Milton industries is very proud to inform that we have developed and delivered fully furnished coach for Indian railway. Now we are furnishing and developing many coaches for Indian Railways. Our products are used in almost all passenger train including flagship trains like Vande Bharat. The Company has successfully furnished coaches for RCF Kapurthala. Also company have refurbished old coaches in Sonipath. Company plans to expand further in the field of furnishing railway coaches. Further planning to setup infrastructure for making in house side wall panels for coaches. Further we plan to make train chair car seats for high speed railways in India to be made of aluminium casting . The company is ahead in negotiation for machine for the said purpose. Our purpose is to invest responsibly in infrastructure delivering long tern sustainable returns to shareholders and having a positive impact on our portfolio Co. and their stakeholders. The Company''s outlook remains favourable on account of its product integration capabilities growing brand popularity and the continuous support from its shareholders, employee''s, creditors, lenders, distributors, dealers and consumers. The Company''s vision is to be a one- stop solution for all decorative surface products (in its field of operation). The Company''s pan-India distribution network ensures easy availability of products in almost every part of India. We remain confident in our business model. We have strong liquidity to take advantage of market situation. As economies start to recover, we will also make favorable shifts according to market scenario.

DIVIDEND:

The board of directors has decided to plough back the profit to meet with capital expenditure and to meet with working capital requirement; therefore, your Directors do not recommend any dividend for the year under review.

BONUS:

The board of directors has decided to plough back the profit to meet with capital expenditure and to meet with working capital requirement; therefore, your Directors do not recommend any Bonus for the year under review.

RESERVES:

The company did not transfer any amount to General Reserves for Bonus and Dividend

2023-24.

PERFORMANCE:

Your Directors inform you that, during the year under review, the Company have Gross Sales of Rs. 8905.93 Lacks as against Rs. 6095.38 Lacks in the previous year. During the year under review the Company has earned net profit after tax amounting to Rs. 286.91 Lacks as against the net profit after tax of Rs. 318.77 Lacks in the previous year. Your Directors are hopeful to achieve better financial performance in the coming years.

DEPOSITS:

The company has not accepted deposits from the public during the financial year under review within the meaning of Section 73 of the Act of the Companies Act 2013, read with Companies (Acceptance of Deposits) Rules, 2014.

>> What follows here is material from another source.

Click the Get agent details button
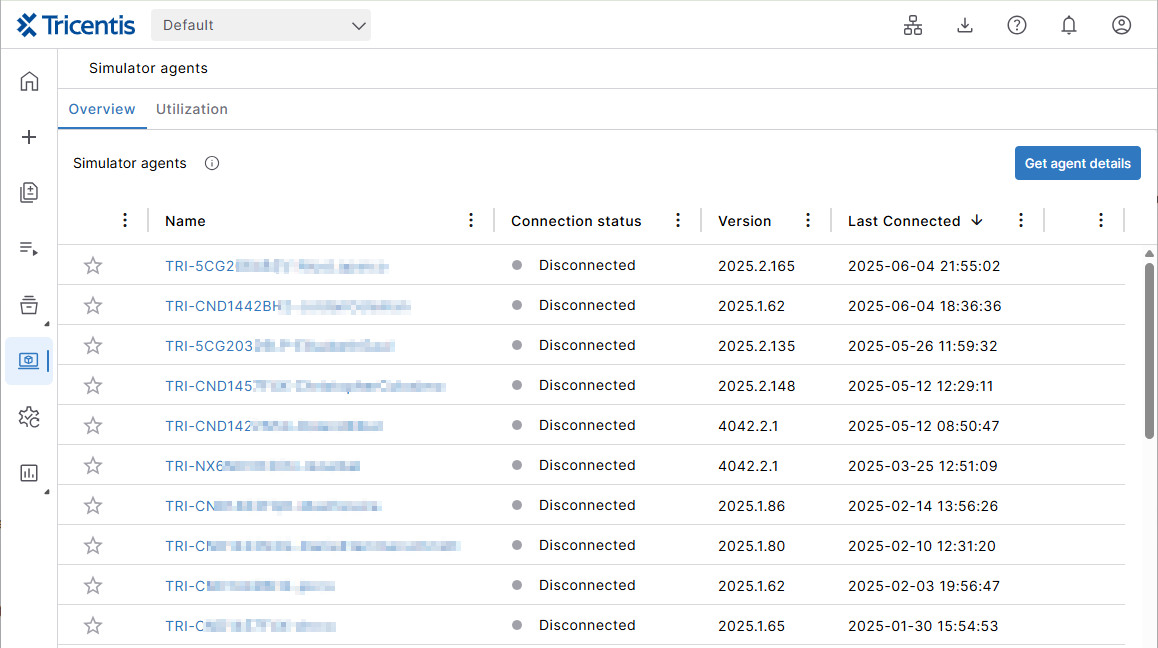 click(x=1077, y=164)
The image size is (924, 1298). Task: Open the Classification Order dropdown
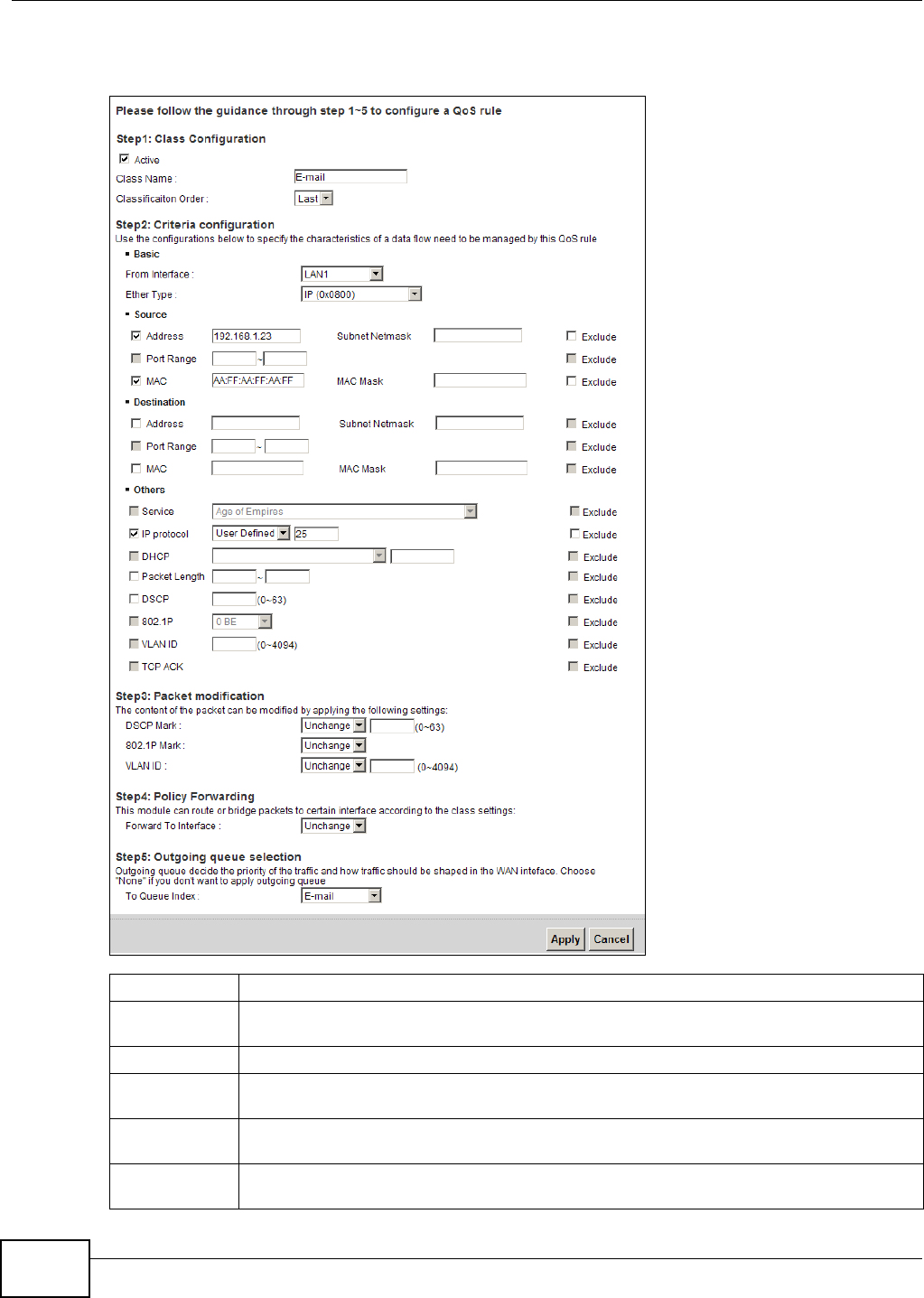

PARTICULARS OF EMPLOYEES IN TERMS OF 197 OF THE COMPANIES ACT, 2013:

The information required pursuant to Section 197 read with Rule 5 of The Companies (Appointment and Remuneration of Managerial Personnel) Rules, 2014 in respect of employees of the Company, forms part of this report as ‘Annexure A’. However, as permitted in terms of Section 136 of the Act, this Annual Report is being sent to all the members and others entitled thereto, excluding the said annexure. Members who are interested in obtaining these particulars may write to the Company Secretary at the Registered Office of the Company. The aforesaid annexure is also available for inspection by members at the Registered Office of the Company, 21 days before the 38th Annual General Meeting and up to the date of Annual General Meeting during business hours on working days.

FORMAL EVALUATION BY BOARD OF ITS OWN PERFORMANCE:

Pursuant to the provisions of the Companies Act, 2013 and the SEBI (Listing Obligations and Disclosure Requirement) Regulations, 2015, the Board shall carry out an annual performance evaluation of its own performance, the directors individually as well as the evaluation of the working of Audit and Nomination & Remuneration Committees based on the criteria and framework adopted by the Board.

INDUSTRIAL RELATION:

Employee’s relations have remained cordial throughout the year. Your Directors place on record their appreciation for significant contribution made by the employees through their Competence, hard work, sustained efforts, Co-operation and support.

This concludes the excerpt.